SOURCE EXTRACT ▸
The platform tuple (generally referenced through the CHOST variable) identifies the platform targeted by the toolchain. For example, it is used as a part of GCC/binutils install paths, effectively allowing toolchains for multiple targets to be installed simultaneously. In clang, it can be used to switch between supported cross-compilation targets, and can control the defaults to match the specified ABI. In Gentoo, it is also used to uniquely identify ABIs for the purpose of multilib support. Because of that, we require that no two co-installable ABIs share the same tuple.

A tuple consists of four parts, separated by hyphens: architecture, vendor, operating system and libc. Of these, vendor is generally freeform but the other three are restricted to some degree. A few semi-equivalent examples of tuples used for 32-bit x86 platform include:

i386-pc-linux-gnu
i686-pc-linux-gnu
i686-unknown-linux-gnu

Historically, two approaches were used to introduce new ABIs. Either the vendor field was changed, or an additional ABI specification was appended to the libc field. For example, Gentoo historically used two different kind of tuples for ARM ABIs with hardware floating-point unit:

armv7a-hardfloat-linux-gnueabi
armv7a-unknown-linux-gnueabihf

The former approach was used earlier, to avoid incompatibility problems resulting from altering other tuple fields. However, as these were fixed and upstreams normalized on the latter solution, Gentoo followed suit.

ROWS ▸
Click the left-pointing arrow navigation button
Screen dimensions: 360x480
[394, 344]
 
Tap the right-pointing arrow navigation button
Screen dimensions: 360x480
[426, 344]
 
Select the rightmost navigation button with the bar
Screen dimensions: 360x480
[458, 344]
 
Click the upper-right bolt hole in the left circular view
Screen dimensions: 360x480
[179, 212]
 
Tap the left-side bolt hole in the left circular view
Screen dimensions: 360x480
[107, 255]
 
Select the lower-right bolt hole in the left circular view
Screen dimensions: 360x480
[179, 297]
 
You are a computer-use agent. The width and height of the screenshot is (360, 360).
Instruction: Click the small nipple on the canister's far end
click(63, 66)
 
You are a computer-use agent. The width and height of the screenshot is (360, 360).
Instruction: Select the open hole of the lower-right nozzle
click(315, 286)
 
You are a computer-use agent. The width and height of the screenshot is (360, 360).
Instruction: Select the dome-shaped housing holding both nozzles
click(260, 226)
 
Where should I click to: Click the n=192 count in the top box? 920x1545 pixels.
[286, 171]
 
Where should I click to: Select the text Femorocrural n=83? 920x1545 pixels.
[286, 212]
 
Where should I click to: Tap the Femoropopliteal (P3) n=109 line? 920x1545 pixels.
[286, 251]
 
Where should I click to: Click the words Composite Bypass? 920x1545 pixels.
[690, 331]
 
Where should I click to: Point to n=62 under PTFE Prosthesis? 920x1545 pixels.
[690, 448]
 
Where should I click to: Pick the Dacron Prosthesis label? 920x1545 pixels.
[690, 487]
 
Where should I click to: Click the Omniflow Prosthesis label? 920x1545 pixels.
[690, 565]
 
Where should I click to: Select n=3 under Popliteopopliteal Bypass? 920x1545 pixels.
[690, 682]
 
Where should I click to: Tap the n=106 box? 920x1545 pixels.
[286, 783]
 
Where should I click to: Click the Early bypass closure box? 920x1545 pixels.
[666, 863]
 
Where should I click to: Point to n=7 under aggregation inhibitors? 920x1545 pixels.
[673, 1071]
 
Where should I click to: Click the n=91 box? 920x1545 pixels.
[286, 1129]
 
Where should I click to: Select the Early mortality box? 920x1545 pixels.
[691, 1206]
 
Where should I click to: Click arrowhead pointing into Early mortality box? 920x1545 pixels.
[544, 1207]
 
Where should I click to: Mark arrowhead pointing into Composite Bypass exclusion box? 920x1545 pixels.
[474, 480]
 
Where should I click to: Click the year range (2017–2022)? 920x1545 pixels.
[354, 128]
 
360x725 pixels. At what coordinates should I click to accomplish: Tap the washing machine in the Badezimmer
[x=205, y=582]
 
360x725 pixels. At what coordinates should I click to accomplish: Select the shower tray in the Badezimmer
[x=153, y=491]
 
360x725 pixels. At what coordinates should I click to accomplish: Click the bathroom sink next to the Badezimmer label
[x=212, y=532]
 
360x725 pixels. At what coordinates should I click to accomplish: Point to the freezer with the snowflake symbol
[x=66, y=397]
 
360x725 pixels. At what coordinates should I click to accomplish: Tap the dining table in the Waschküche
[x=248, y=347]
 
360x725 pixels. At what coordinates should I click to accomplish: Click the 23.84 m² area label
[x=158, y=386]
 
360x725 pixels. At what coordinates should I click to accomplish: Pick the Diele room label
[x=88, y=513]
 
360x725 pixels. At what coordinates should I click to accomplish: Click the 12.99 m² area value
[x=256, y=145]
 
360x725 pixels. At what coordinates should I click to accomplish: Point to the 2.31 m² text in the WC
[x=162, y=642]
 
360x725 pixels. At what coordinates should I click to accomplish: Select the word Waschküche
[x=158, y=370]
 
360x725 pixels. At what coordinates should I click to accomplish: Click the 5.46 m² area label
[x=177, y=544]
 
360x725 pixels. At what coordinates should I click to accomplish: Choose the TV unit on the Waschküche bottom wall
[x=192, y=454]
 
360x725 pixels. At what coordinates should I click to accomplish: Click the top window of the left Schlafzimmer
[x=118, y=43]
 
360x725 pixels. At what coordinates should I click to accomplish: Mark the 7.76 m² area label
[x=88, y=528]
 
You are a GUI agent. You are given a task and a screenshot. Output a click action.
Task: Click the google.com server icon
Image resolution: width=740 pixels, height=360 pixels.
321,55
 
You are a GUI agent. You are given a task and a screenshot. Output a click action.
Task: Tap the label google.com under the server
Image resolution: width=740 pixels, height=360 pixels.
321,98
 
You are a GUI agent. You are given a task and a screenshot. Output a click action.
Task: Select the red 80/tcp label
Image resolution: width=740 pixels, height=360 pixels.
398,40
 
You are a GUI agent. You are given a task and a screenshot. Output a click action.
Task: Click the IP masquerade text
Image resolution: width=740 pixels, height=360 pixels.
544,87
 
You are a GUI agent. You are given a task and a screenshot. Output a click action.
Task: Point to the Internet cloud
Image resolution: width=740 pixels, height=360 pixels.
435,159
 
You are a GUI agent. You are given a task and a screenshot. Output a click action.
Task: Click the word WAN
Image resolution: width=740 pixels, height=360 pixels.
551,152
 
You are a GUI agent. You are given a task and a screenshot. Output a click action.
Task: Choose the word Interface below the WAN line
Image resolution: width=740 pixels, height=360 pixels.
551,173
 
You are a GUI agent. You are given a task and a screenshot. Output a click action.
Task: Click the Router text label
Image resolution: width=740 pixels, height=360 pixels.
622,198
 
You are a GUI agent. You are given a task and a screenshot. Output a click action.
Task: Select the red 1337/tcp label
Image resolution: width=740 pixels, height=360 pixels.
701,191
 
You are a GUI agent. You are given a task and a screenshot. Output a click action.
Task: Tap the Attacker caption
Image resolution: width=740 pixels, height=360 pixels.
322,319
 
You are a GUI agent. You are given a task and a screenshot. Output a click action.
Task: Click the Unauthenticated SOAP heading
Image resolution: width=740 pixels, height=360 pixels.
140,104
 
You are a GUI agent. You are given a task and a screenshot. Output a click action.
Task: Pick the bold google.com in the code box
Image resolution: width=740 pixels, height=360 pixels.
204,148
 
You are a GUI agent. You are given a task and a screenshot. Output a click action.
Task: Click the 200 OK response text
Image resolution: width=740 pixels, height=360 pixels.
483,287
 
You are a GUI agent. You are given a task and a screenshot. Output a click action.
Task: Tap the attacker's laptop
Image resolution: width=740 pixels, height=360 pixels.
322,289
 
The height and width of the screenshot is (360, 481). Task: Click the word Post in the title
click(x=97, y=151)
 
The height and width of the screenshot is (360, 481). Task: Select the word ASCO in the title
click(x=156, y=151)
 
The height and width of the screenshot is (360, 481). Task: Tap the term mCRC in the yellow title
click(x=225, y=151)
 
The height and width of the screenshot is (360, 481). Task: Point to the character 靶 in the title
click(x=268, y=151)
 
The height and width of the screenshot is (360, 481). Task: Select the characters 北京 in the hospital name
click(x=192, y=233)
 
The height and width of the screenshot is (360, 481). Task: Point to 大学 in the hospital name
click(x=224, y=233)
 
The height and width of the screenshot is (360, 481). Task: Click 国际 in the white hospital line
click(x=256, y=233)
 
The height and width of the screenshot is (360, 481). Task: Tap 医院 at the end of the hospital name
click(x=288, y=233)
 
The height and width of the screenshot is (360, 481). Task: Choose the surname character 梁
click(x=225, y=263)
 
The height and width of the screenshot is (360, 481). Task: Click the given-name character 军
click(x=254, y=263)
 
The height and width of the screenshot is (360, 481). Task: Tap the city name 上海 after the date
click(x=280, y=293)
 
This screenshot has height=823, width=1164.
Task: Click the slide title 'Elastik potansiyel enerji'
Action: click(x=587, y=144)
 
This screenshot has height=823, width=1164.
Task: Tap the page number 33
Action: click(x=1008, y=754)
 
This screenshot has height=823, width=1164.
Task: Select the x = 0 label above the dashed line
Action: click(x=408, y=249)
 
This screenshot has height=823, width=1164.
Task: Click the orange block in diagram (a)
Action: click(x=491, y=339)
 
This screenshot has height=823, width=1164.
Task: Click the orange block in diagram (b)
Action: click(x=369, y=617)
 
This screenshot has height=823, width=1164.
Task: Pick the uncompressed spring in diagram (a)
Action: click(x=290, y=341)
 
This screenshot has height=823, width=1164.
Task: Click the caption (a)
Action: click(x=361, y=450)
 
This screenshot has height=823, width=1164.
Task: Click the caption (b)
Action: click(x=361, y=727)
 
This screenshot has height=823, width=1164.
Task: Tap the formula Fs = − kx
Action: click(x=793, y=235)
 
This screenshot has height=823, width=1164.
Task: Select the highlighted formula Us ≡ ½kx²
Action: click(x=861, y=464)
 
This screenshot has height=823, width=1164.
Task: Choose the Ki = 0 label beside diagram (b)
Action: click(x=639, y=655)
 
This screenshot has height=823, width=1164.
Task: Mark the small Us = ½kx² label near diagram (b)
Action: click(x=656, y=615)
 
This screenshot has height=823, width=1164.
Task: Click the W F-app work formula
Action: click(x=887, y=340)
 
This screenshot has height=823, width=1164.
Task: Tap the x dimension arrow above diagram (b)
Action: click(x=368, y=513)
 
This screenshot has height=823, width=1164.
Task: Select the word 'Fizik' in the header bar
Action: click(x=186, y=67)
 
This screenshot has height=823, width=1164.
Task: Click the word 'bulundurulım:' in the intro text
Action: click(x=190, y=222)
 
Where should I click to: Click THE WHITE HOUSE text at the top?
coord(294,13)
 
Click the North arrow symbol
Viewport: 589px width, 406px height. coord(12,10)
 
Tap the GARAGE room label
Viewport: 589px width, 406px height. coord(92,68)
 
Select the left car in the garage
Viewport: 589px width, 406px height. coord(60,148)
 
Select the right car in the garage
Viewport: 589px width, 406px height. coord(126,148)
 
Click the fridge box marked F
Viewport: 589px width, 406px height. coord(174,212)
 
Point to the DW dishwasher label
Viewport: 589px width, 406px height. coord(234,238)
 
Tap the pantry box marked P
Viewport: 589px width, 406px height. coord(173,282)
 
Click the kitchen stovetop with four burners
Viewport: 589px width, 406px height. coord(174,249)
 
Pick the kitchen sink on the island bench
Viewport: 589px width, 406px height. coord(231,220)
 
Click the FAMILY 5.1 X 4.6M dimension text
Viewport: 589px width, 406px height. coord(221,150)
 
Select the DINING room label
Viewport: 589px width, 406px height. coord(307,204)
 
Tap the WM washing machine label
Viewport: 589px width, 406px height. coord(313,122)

REQUIRED TASKS ▸
[1] Using the excerpt on platform tuples, answer these:
(a) Through which variable is the platform tuple generally referenced?
(b) What four parts make up a tuple?
(c) In the ARM example, which approach did upstreams normalize on?
[2] How would you render this sentence from the excerpt on platform tuples in Spanish: "Of these, vendor is generally freeform but the other three are restricted to some degree."
[3] Can you resume the excerpt on platform tuples after its last sentence?

RESPONSES PER TASK ▸
[1]
(a) The CHOST variable.
(b) Architecture, vendor, operating system and libc.
(c) Appending an additional ABI specification to the libc field.

[2] De estos, el proveedor suele ser de formato libre, pero los otros tres están restringidos en cierta medida.

[3]
Similarly, the discussion of time64 ABIs resurfaced the same dilemma: should we just “abuse” the vendor field for this, or instead change libc field and fix packages? The main difference is that the former is “cleaner” as a downstream solution limited to Gentoo, while the latter generally opens up discussions about interoperability. Therefore, the options look like:

i686-gentoo_t64-linux-gnu
i686-pc-linux-gnut64
armv7a-gentoo_t64-linux-gnueabihf
armv7a-unknown-linux-gnueabihft64

Fortunately, changing the tuple should not require much patching. The GNU toolchain and GNU build system both ignore everything following “gnu” in the libc field. Clang will require patching — but upstream is likely to accept our patches, and we will want to make patches anyway, as they will permit clang to automatically choose the right ABI based on the tuple.

The libdir change

The term “libdir” refers to the base name of the library install directory. Having different libdirs, and therefore separate library install directories, makes it possible to build multilib systems, i.e. installing multiple ABI variations of libraries on a single system, and making it possible to run executables for different ABIs. For example, this is what makes it possible to run 32-bit x86 executables on amd64 systems.

The libdir values are generally specified in the ABI. Naturally, the baseline value is plain lib. As a historical convention (since 32-bit architectures were first), usually 32-bit platforms (arm, ppc, x86) use lib, whereas their more modern 64-bit counterparts (amd64, arm64, ppc64) use lib64 — even if a particular architecture never really supported multilib on Gentoo.

Architectures that support multiple ABIs also define different libdirs. For example, the additional x32 ABI on x86 uses libx32. MIPS n32 ABI uses lib32 (with plain lib defining the o32 ABI).

Now, we are considering changing the libdir value for time64 variants of 32-bit ABIs, for example from lib to libt64. This would make it possible to install the rebuilt libraries separately from the old libraries, effectively bringing three advantages:

  1. reducing the risk of time64 executables accidentally linking to time32 libraries,
  2. enabling Portage’s preserved-libs feature to preserve time32 libraries once the respective packages have been rebuilt for time64, and before their reverse dependencies have been rebuilt,
  3. optionally, making it possible to use a time32 + time64 multilib profiles, that could be used to preserve compatibility with prebuilt time32 applications linking to system libraries.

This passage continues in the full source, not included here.